*HOW TO COMPLETE THIS TASK*.
Below are several records. Retype exactly those lines running from the one with "Select the 職種/条件" through the one with "Given: Tap the golden canister item icon", end lines included, and no others.

(Saved entries)
- Opening Delimiter -
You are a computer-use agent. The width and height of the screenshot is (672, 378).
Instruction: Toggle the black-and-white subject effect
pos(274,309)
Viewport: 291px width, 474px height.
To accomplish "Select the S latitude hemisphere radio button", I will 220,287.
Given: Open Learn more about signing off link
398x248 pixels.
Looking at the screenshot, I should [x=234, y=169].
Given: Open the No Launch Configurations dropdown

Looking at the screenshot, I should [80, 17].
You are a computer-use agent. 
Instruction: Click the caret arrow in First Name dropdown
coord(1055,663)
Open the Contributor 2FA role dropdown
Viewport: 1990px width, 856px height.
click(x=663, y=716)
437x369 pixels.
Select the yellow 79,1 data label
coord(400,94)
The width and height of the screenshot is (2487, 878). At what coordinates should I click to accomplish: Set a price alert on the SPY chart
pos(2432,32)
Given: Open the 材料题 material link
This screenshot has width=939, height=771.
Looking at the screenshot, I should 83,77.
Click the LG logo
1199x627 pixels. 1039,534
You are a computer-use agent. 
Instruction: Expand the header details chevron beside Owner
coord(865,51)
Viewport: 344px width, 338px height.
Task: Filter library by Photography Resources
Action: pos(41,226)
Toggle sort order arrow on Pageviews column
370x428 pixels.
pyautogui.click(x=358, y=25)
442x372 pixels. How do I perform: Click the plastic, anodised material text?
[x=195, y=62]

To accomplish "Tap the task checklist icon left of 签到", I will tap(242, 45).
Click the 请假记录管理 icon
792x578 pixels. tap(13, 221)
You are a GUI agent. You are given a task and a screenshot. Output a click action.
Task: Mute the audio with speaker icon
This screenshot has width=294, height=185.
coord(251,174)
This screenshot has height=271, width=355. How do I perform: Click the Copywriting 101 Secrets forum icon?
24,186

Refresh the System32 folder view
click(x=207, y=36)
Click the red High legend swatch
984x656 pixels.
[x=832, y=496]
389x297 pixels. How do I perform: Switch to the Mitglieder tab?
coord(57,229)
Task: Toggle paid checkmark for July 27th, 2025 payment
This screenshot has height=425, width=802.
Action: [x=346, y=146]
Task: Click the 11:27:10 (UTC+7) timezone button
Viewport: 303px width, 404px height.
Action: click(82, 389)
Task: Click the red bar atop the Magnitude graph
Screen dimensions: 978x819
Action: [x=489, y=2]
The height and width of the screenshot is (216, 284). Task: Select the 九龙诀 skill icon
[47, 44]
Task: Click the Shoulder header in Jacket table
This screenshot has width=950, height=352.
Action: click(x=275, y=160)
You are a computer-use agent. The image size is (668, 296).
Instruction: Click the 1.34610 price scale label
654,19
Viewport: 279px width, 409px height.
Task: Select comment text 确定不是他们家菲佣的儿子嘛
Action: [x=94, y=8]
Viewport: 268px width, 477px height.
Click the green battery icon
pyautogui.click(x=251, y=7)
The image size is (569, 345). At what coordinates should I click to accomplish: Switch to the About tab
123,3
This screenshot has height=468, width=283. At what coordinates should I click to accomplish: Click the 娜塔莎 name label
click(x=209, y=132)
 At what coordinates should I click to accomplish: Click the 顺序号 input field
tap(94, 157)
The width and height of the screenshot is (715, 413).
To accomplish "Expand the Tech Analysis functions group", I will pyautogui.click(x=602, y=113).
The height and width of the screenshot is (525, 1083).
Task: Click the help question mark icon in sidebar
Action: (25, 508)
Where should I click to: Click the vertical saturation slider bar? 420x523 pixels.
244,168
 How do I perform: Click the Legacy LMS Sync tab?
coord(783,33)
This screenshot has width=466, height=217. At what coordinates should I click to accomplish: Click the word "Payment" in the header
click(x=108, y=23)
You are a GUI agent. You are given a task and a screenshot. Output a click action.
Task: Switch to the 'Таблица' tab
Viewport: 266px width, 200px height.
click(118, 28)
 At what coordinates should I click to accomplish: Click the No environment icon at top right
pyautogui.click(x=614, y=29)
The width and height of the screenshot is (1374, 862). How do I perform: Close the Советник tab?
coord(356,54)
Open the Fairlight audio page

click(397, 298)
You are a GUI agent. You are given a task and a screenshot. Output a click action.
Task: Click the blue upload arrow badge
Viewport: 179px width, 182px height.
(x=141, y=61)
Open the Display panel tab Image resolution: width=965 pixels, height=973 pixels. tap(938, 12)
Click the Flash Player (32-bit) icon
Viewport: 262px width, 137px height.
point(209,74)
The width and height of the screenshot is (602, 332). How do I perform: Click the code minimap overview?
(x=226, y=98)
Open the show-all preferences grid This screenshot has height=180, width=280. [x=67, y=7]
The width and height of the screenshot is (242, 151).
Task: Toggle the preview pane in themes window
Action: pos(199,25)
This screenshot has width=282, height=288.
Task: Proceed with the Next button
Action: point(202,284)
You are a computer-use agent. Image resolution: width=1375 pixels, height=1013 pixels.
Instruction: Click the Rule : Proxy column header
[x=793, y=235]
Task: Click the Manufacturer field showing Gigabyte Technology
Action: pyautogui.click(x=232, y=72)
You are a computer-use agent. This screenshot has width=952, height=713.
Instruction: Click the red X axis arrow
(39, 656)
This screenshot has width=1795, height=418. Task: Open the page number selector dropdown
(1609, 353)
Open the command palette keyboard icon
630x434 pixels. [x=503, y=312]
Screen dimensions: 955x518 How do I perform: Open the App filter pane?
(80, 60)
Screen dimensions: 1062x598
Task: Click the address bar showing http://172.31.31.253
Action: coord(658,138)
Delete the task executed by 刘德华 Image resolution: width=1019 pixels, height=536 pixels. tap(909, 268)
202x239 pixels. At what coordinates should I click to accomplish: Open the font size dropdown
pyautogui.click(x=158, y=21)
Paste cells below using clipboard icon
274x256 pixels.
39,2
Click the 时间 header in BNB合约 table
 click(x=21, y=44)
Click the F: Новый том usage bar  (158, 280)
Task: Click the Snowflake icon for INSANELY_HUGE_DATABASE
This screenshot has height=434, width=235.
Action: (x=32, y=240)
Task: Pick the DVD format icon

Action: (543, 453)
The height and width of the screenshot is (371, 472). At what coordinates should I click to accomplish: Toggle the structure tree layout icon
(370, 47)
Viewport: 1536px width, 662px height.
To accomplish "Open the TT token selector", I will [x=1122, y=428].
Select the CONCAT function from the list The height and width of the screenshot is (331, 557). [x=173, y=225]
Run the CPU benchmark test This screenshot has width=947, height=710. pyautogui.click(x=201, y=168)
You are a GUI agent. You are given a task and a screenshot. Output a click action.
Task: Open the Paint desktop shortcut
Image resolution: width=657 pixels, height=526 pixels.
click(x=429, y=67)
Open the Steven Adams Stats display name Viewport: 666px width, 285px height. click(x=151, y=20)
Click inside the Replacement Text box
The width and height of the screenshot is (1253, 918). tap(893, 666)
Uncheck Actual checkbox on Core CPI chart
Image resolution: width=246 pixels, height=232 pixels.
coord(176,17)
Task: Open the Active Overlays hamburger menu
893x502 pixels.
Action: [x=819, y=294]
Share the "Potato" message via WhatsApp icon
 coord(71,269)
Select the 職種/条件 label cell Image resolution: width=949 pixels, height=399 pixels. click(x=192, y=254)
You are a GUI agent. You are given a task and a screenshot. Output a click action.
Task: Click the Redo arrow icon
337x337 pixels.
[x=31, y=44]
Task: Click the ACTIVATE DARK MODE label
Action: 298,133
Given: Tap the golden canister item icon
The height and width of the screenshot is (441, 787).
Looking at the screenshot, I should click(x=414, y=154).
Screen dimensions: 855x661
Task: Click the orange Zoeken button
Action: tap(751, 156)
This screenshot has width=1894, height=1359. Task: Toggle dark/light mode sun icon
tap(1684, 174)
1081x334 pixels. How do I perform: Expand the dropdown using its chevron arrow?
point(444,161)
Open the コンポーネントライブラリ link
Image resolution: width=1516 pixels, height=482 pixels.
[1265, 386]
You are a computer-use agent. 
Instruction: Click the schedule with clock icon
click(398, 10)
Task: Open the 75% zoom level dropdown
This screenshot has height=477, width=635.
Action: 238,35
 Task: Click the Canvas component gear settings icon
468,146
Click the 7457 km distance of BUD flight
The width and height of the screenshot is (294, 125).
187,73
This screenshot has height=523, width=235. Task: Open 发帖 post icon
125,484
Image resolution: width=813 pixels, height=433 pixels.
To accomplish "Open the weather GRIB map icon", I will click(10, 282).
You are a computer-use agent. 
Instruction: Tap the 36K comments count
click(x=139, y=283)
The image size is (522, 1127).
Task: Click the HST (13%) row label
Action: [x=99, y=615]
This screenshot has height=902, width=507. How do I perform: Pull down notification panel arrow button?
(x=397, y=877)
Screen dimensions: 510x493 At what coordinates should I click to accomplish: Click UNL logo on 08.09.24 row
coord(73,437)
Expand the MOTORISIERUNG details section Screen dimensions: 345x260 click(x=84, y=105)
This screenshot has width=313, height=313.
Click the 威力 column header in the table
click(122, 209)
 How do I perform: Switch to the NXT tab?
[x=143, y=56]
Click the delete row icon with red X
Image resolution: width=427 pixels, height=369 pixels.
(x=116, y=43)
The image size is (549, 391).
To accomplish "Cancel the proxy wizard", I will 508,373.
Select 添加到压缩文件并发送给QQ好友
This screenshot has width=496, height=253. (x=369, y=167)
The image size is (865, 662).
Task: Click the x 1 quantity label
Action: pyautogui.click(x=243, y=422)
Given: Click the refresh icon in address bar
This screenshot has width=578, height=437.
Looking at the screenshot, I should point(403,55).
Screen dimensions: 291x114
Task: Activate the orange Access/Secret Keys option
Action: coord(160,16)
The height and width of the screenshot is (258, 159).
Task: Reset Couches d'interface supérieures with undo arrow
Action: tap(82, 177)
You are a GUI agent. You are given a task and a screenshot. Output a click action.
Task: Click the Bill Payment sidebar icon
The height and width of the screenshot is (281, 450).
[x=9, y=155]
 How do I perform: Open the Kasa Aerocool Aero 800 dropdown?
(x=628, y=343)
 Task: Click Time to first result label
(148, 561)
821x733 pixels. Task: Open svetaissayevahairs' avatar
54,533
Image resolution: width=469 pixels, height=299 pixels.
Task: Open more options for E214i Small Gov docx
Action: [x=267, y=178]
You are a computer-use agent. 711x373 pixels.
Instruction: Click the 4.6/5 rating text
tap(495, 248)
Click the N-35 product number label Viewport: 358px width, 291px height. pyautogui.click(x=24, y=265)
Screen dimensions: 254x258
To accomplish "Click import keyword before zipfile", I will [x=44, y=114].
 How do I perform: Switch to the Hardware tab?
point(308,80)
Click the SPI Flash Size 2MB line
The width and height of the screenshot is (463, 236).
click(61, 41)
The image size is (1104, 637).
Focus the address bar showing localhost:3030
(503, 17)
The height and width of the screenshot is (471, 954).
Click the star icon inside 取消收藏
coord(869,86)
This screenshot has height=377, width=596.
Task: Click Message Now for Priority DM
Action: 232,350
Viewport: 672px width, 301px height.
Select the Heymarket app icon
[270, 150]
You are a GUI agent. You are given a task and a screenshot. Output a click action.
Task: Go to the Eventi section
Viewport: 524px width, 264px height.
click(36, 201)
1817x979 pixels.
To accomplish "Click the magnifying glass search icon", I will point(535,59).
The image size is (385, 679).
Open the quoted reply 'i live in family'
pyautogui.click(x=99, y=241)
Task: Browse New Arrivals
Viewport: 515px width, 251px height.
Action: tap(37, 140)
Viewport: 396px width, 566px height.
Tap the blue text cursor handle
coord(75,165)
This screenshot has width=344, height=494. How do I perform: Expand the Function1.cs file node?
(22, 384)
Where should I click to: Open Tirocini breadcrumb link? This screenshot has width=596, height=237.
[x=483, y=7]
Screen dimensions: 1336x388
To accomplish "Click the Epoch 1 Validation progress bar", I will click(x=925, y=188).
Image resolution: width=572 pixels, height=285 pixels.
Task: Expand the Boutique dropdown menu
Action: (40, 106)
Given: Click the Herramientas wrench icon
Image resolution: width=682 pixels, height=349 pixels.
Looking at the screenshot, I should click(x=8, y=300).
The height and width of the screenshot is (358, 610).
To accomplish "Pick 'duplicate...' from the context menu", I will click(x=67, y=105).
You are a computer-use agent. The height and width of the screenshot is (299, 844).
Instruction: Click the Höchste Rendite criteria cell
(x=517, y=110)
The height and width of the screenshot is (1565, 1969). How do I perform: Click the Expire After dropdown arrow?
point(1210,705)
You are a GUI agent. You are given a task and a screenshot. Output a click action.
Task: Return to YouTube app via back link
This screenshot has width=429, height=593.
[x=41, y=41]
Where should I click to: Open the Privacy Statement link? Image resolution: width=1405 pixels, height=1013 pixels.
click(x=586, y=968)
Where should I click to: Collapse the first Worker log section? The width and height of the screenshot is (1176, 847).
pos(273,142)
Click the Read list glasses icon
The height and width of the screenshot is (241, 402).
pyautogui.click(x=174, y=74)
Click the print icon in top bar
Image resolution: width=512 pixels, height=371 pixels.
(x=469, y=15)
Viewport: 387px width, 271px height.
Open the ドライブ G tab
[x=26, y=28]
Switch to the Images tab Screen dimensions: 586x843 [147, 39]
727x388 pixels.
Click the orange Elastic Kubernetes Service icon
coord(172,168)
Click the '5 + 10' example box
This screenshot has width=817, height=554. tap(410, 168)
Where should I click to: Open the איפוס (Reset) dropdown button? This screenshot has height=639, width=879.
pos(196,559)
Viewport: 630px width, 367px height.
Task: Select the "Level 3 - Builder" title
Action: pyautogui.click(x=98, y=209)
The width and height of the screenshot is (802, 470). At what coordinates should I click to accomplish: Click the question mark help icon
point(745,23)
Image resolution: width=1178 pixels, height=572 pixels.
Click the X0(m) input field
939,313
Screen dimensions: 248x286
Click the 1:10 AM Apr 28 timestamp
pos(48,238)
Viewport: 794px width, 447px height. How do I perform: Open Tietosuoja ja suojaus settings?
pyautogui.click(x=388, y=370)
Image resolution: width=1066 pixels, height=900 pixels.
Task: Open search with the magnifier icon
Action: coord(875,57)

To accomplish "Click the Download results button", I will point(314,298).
- Closing Delimiter -
*TASK RESPONSE*.
Select the 職種/条件 label cell Image resolution: width=949 pixels, height=399 pixels. click(x=192, y=254)
You are a GUI agent. You are given a task and a screenshot. Output a click action.
Task: Click the Redo arrow icon
337x337 pixels.
[x=31, y=44]
Task: Click the ACTIVATE DARK MODE label
Action: 298,133
Given: Tap the golden canister item icon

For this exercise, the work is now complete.